JESUS condemned the Pharisees not so much for drawing a line between the law of God and pagan licentiousness, but for not living according to the lines they had drawn. They had maintained the lines outwardly but in their hearts they were no better than their lawless neighbours. They did not realise that it is only possible to
live on the right side of the line through the forgiving grace of God which we receive with humility. The actual inner religion of the Pharisees was spiritual light years away from their outward religious forms. They had the right language but not the right life.
Therefore Jesus repeatedly called them hypocrites and whitewashed tombs, good on the outside but rotten inside (Mt. 23). The Pharisees also created many more additional lines of their own, thus ending up with a narrowly interpreted religion,
majoring on the minor, and eventually missing the point that holiness comes from knowing an awesome and loving God.

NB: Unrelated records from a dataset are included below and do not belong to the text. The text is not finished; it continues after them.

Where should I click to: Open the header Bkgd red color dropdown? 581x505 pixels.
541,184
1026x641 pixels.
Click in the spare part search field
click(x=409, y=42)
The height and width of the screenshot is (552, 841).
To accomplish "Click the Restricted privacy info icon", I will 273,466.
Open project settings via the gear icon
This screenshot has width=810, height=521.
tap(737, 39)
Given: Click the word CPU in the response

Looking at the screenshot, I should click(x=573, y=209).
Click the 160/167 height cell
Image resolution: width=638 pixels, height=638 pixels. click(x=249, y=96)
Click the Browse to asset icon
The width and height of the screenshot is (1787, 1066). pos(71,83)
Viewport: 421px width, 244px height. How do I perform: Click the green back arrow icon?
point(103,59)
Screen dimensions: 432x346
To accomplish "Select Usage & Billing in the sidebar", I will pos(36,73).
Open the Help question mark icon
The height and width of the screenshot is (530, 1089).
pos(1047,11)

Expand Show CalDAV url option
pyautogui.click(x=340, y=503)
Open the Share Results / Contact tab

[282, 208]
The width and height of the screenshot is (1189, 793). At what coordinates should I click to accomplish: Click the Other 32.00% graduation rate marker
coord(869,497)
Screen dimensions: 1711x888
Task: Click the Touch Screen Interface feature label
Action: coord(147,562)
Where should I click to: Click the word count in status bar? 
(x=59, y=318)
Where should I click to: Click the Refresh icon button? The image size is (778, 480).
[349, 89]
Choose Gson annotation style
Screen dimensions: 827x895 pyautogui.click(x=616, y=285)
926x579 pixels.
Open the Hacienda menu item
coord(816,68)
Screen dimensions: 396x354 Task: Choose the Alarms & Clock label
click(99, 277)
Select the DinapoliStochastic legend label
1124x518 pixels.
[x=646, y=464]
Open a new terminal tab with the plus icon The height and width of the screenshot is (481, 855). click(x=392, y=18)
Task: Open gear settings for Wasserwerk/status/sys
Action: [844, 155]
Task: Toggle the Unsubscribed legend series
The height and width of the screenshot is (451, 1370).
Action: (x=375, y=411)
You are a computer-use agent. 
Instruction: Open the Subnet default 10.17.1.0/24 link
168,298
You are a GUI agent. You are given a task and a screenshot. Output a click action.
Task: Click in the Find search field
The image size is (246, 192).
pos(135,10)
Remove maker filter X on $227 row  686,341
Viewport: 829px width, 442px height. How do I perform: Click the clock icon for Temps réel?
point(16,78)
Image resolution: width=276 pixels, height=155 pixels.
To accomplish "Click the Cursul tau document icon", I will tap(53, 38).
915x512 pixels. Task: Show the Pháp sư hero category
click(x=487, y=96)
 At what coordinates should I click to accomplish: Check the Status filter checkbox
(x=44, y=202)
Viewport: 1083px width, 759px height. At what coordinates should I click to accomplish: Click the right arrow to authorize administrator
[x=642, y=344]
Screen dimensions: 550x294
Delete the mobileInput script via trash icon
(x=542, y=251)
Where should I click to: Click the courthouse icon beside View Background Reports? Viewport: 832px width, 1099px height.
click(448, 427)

They enjoyed their line-drawing so much that they also endorsed and supported unjust social lines of prejudice that existed in their culture. Jesus challenged them by speaking well of the poor, the Samaritans (whom the Jews hated and looked down upon), the non-Jews, the women, and the marginalised of their day.
In His relationships with those socially marginalised by common prejudice, Jesus drew circles of acceptance. In so doing, Jesus was demonstrating the heart of God that Israel had misunderstood, failing to see that the lines that God drew were moral lines between good and evil, but never social or national. Hence, they had great difficulty in understanding that God wanted to call Egypt “my people” and Assyria “my handiwork” (Is. 49:23-25). Egypt and Assyria were Israel’s enemies and Israel thought that God had privileged their nation against the others by drawing a line between them. God’s line was real but it was a moral line that ran through nations and, as Aleksandr Solzhenitsyn said, through every human heart.
The church needs to draw straight moral lines as revealed by God in His holy Word, and it also needs to draw circles of love to draw people into God’s redemptive purposes. We can’t emphasise one without the other. If we only draw dividing lines, we would become the spiritual heirs of the legalistic Pharisees who failed to experience the love of God.
On the other hand if we draw only circles, ignoring spiritual and moral lines drawn by the divine Hand, then we are in danger of descending into a mindless, mushy, and sentimental form of religion that ends up rebelling against God.
How do we know when and where to draw lines and circles? The best thing we can do is to stay close to Jesus. Once, when a woman caught in adultery was brought to Jesus, the Pharisees, stones in hand, asked Jesus to endorse their intention to stone her. Jesus wrote something on the sand and told them: “If any one of you is without sin, let him be the first to throw a stone at her” (Jn. 8:7).
Was Jesus blurring the moral line that His own hands had drawn on earth? No, what He showed was that that line ran through the hearts of the woman’s accusers. They needed to repent before they qualified to be the accuser and judge.
Embarrassed by their own consciences, everyone who wanted to shame the woman, left in shame.
Jesus looked at the woman and told her that He did not condemn her either but warned her to leave her sinful life.
Jesus did not abandon the God-drawn moral line, but in fact emphasised it by pointing to its existence in the hearts of both the accused and the accuser. By challenging the accusers He also exposed their socially prejudiced line, for they did not bring the man who committed the sin. Jesus erased that sinful line of social prejudice and evil. He invited the sinner to step over God’s moral line to the right side, and to step into the circle of the Kingdom, to step from darkness into light, from sin to holiness.
Like Jesus, in a world of sinners and sinful human structures, the church too must learn to draw lines and circles – in the right places, and in the right way.